## INSTRUCCIONES
(a) Según el fragmento sobre la obra de García Lorca, ¿bajo qué formas aparece camuflada la muerte?
(b) Indique si cada afirmación coincide con el fragmento sobre la obra de García Lorca y respalde su respuesta con las palabras exactas del texto que lo deciden:
(i) García Lorca nació en 1898.
(ii) La infancia se presenta como un paraíso recuperado.
(iii) El erotismo que acompaña al amor se describe como realizable.

## FRAGMENTO PROPORCIONADO
+ + +

2. Significación formal, temática y estética en la obra (o etapa) a la que pertenece y en la trayectoria poética de su autor.

Federico García Lorca (1898-1936), poeta del Grupo poético del 27, es autor de una obra que pese a su variedad parece regida por una serie de constantes temáticas: el sentimiento de frustración que habitualmente resulta tanto en su teatro como en su poesía del choque de los sentimientos o de los deseos contra la cruda realidad (por ejemplo, en La casa de Bernarda Alba), el amor entreverado de erotismo (un erotismo irrealizable, obsesivo, sufriente), la visión de la infancia como un paraíso perdido, la solidaridad con los marginados o los perseguidos (gitanos, negros, mujeres...), la muerte entendida como una fatalidad omnipresente que continuamente aparece camuflada bajo diferentes formas (la luna, la noche, una mujer, un jinete, etc.).

+ + +

## EXTRACTO DE DATOS

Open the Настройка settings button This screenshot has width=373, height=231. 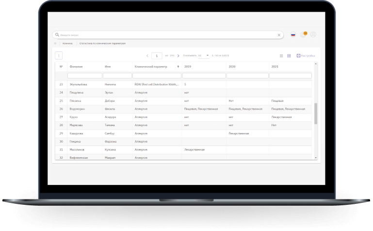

+ + +

## RESPUESTAS DADAS
(a) Bajo diferentes formas: la luna, la noche, una mujer, un jinete, etc.

(b)
(i) Sí: «Federico García Lorca (1898-1936)».
(ii) No: «la visión de la infancia como un paraíso perdido».
(iii) No: «un erotismo irrealizable, obsesivo, sufriente».